For extra security, one can get two witnesses to sign or get both copies notarized.


----------



## ponyboy

2BigReds said:


> If you're just trading horses period, no trial or buyback agreements, a bill of sale can be written up for each horse for the same or no purchase price.


I'm not a lawyer either but my friend is a law clerk and a bill of sale without a price is not valid. You need to state that you are trading one horse for the other.


----------



## Guilherme

Golden Horse said:


> There is a small possibility that I may be going to trade out one of my horses, this would be a straight swap I believe, theirs for mine.
> 
> I was wondering if anyone has done this and if you had a contract agreement?


I'd write it up as a bill of sale and note that it's Horse A for Horse B. A dollar amount is not usually required if there was a clear barter/swap arrangement.

For any contract to be valid you need offer, acceptance, and consideration. "Consideration" means a promise for a promise; it may or may not be a promise to pay money. A time for performance is most highly recommended, but if one is not set then when a dispute arises a court will presume a "reasonable time."

As long as this is a clean swap you don't need a Philadelphia Lawyer to draft a contract. If buy backs, swap backs, guarantees, etc. are involved then you will need a lawyer to ensure that things are done correctly.

Put another way, following the KISS Principle is a Very Good Thing!!! 

G.


----------



## mls

ponyboy said:


> I'm not a lawyer either but my friend is a law clerk and a bill of sale without a price is not valid. You need to state that you are trading one horse for the other.


With all of the "trading as is - no warranties expressed or implied".


----------



## blue eyed pony

It's honestly as simple as this:



> (your name) has hereby traded (horse's name) with (other person's name) for (other horse's name) on this day the __th of ________ 20__ as described below:
> 
> (horse A name)
> age
> height
> breed
> gender
> brands
> colour
> markings
> 
> (horse B name)
> age
> height
> breed
> gender
> brands
> colour
> markings
> 
> Both parties do hereby declare that they understand there are no warranties expressed or implied and that the horses were traded "as is". Both parties agree that this is considered a fair trade.
> 
> ((remove if no swap-back provision))
> Horses may be traded back within thirty days of this agreement being signed if one or other is felt to have been misrepresented.
> ((/remove))
> 
> x_______________(signature) \\ x_______________(signature)
> 
> Witness A: x_______________ \\ Witness B: x_________________


When I bought Monty the contract I signed was 5 pages, there was no contract for Satin, just a receipt, and my old pony's contract was something like 12 pages long!


----------



## Red Gate Farm

I just traded. He wanted the filly I had and I wanted my mare back that I had sold to him. He brought the mare over, loaded up the filly, we exchanged registration papers and shook on the deal. Never had a problem, no call backs, we both wanted the horse we got.

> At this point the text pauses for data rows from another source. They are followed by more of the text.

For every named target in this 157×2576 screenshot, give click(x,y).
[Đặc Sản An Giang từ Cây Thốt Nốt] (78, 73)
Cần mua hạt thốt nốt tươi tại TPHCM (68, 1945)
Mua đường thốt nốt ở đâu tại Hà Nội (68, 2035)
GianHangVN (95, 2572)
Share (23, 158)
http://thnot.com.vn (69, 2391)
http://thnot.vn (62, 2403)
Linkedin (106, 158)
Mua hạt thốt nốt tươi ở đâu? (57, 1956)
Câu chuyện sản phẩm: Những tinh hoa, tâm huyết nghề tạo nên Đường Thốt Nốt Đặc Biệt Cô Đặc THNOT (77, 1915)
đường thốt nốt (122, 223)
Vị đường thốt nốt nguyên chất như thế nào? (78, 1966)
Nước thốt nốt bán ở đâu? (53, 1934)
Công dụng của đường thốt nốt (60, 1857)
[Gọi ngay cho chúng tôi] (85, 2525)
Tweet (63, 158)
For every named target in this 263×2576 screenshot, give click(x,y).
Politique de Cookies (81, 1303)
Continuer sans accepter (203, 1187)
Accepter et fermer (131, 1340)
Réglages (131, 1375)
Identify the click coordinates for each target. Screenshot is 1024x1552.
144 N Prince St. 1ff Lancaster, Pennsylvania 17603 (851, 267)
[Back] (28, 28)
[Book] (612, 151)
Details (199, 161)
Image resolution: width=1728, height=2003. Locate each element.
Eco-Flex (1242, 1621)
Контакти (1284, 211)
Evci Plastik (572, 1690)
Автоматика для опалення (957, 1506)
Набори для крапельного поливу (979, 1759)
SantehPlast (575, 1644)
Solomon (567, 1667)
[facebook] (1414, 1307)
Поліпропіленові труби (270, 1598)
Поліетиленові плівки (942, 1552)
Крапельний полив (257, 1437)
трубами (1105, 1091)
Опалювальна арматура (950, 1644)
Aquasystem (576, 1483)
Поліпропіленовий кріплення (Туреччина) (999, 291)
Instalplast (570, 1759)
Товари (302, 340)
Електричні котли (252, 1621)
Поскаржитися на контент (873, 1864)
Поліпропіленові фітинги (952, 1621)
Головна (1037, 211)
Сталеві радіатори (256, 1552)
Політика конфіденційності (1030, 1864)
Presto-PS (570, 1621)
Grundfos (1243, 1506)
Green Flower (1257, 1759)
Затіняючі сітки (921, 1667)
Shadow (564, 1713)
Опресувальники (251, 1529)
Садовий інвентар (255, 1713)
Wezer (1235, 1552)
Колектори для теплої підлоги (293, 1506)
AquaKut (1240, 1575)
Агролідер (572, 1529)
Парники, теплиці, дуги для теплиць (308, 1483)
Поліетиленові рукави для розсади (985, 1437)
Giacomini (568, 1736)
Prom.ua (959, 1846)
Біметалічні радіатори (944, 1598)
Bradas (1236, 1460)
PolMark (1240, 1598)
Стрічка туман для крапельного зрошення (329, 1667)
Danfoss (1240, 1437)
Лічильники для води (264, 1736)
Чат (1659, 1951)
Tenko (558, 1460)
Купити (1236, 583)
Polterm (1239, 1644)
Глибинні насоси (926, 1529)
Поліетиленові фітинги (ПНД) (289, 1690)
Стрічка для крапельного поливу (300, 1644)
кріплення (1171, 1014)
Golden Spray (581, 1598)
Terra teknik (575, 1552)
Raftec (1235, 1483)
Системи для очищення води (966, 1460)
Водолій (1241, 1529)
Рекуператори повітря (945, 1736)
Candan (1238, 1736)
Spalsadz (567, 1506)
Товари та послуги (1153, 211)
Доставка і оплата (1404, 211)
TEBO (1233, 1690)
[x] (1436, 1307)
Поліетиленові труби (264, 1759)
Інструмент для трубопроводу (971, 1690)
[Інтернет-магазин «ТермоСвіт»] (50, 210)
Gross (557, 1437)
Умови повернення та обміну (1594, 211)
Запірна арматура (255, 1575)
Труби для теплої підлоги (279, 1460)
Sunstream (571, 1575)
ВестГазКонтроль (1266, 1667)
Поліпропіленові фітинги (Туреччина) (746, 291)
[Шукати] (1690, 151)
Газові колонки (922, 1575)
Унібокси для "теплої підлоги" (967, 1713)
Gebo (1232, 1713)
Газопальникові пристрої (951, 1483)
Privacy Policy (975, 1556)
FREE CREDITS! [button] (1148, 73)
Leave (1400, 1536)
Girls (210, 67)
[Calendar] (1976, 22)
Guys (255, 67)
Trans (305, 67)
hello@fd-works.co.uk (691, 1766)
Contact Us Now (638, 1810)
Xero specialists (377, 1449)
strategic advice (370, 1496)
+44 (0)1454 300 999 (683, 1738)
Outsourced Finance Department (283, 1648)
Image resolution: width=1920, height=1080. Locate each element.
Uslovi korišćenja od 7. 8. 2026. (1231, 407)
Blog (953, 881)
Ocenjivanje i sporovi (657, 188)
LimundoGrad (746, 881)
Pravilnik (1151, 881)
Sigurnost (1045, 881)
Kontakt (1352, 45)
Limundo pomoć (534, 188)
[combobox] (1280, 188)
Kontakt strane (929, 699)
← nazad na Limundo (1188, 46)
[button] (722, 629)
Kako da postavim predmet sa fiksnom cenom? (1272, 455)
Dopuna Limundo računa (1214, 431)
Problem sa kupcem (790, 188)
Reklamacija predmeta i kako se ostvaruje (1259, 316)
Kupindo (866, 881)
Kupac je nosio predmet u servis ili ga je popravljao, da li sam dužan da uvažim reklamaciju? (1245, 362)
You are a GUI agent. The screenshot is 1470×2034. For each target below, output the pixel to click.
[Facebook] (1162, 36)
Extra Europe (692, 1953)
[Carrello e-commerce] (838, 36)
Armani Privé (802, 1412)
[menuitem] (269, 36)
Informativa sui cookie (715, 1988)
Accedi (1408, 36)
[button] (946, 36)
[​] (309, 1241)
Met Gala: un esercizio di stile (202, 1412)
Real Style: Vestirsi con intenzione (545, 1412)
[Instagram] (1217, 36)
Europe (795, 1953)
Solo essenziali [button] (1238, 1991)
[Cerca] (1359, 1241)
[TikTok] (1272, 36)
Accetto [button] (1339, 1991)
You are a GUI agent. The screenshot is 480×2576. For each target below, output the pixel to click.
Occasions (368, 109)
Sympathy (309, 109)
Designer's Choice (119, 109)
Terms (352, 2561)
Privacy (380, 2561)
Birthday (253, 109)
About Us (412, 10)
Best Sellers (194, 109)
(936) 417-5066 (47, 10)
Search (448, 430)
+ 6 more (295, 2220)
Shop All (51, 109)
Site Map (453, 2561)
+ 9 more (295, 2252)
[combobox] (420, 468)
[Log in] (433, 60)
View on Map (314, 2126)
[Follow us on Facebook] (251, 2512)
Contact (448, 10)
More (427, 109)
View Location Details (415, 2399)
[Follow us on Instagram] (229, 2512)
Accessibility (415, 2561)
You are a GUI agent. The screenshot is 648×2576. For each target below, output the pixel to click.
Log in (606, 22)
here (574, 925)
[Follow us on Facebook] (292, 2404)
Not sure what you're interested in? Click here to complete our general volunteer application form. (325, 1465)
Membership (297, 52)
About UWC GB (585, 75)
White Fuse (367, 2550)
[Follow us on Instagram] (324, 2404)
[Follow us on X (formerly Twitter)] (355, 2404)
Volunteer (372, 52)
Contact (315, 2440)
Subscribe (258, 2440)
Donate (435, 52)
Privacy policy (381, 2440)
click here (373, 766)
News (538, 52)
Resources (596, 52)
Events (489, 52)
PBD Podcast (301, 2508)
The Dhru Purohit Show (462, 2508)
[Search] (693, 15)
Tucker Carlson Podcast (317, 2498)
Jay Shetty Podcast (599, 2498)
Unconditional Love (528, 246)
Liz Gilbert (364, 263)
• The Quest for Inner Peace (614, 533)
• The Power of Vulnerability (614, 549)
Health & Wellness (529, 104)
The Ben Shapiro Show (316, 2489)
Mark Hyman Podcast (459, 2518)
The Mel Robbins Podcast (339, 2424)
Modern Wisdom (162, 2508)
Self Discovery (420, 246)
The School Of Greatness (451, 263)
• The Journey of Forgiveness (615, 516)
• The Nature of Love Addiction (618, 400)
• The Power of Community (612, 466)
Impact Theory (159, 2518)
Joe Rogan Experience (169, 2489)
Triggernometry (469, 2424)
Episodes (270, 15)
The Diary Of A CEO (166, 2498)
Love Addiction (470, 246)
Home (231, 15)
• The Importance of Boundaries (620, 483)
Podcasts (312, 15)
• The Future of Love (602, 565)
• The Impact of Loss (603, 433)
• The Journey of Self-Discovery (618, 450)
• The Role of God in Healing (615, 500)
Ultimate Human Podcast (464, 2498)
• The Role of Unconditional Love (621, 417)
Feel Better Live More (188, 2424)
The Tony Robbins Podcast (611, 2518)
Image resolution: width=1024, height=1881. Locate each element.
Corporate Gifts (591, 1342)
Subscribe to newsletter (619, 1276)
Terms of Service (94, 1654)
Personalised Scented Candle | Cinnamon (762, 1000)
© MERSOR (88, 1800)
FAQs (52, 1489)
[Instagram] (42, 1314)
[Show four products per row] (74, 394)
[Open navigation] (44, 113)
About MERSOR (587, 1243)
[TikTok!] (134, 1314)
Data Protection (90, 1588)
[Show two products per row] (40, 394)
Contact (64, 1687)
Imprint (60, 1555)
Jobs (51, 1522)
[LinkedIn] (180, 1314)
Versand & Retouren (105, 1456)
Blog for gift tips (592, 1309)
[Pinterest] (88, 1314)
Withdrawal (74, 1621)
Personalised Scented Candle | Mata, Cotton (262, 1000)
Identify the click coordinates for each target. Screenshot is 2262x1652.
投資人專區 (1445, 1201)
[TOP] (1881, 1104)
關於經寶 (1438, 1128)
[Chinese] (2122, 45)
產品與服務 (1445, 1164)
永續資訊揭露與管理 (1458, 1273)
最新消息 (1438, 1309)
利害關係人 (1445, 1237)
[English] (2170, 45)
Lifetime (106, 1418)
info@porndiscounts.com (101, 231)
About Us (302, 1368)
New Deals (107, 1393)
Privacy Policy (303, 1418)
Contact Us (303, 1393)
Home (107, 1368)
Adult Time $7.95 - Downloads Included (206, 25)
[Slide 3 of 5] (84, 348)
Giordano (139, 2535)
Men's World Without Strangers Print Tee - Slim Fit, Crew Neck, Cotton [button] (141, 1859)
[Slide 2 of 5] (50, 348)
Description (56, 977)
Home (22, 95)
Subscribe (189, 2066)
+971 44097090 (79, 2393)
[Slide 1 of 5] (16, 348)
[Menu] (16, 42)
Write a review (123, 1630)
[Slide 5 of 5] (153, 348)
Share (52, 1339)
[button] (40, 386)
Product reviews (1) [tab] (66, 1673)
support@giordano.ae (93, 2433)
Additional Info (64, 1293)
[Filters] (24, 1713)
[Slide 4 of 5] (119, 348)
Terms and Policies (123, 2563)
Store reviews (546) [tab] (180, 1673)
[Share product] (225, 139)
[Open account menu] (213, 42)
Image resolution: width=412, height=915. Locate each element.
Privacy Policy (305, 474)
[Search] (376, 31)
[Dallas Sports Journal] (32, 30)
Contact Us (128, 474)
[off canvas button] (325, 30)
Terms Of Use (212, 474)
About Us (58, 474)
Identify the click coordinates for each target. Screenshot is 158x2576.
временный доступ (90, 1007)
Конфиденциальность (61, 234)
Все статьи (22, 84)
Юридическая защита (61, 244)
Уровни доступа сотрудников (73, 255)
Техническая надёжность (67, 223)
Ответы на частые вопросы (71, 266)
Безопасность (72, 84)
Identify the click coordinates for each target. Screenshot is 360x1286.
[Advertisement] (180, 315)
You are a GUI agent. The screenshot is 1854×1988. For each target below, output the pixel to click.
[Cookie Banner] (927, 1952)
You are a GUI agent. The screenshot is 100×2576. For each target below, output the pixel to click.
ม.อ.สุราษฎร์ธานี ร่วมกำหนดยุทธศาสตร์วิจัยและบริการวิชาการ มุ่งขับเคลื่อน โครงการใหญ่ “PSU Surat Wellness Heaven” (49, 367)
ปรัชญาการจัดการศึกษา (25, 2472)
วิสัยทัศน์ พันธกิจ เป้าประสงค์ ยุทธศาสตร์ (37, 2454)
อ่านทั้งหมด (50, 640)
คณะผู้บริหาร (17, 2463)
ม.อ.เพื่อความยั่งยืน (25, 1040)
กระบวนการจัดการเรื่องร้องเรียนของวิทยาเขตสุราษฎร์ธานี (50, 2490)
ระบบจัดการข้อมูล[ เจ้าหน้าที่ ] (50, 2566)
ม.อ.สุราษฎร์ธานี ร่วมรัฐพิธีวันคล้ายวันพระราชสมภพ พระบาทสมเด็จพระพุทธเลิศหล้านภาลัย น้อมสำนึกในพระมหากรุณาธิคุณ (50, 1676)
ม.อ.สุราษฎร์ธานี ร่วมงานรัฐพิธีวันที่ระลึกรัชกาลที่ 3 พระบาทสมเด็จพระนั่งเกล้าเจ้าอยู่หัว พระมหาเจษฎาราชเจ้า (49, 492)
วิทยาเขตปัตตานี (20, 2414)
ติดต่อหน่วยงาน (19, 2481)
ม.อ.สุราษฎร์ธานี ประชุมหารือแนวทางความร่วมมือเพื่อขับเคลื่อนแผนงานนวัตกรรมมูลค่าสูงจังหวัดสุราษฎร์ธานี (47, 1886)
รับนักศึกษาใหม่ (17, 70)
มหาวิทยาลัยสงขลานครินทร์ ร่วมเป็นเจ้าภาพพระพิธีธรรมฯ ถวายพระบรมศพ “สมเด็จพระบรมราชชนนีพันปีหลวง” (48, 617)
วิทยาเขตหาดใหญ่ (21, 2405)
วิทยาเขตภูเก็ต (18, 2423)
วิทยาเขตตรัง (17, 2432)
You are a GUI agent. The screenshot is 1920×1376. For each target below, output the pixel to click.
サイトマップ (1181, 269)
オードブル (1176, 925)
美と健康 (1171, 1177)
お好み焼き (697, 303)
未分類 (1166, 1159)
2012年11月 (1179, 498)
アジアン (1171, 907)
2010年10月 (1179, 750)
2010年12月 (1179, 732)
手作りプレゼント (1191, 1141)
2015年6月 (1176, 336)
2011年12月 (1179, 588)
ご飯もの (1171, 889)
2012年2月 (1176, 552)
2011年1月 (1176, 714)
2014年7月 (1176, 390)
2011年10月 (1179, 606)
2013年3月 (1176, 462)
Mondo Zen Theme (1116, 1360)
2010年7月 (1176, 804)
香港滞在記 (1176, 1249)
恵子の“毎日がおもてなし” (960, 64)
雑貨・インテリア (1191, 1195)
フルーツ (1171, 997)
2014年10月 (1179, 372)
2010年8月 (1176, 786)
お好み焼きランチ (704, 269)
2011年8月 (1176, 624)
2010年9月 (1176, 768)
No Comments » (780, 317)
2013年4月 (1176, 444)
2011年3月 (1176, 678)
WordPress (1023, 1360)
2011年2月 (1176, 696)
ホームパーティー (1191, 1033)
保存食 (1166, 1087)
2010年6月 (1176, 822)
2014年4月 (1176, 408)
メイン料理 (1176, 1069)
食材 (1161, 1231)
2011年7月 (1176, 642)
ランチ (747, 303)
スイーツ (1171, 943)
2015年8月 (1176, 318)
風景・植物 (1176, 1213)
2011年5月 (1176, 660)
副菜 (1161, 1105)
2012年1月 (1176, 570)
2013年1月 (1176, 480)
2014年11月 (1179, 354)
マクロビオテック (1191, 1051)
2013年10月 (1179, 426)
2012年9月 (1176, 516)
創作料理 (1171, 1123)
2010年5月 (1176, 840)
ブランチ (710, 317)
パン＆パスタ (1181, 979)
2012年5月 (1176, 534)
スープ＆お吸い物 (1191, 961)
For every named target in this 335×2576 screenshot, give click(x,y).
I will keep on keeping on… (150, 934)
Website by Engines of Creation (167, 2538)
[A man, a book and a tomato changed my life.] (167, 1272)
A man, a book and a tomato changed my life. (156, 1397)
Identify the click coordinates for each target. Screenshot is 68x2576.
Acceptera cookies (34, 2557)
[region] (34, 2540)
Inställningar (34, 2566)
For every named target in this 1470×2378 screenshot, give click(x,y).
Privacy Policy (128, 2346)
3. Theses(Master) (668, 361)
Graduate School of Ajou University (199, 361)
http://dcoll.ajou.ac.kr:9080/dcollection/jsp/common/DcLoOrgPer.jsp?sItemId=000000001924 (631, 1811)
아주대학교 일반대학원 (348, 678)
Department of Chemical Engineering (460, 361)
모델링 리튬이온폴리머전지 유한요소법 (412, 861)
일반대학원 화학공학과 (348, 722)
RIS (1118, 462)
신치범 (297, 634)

However, he lives within 20 minutes of me and I knew where the horse was going, plus the man wasn't a stranger.

With a stranger, and the way things are these days, I would most likely go with a contract.


----------



## Golden Horse

It is worrying when it's a stranger indeed, and when we are talking what for me is a high dollar horse
_Posted via Mobile Device_


----------



## Courtney

When I bought my mare, it wasn't a trade deal. My bill of sale was hand written on a post it note and signed by all involved, just in case Standardbred Canada ever threw a fit.


----------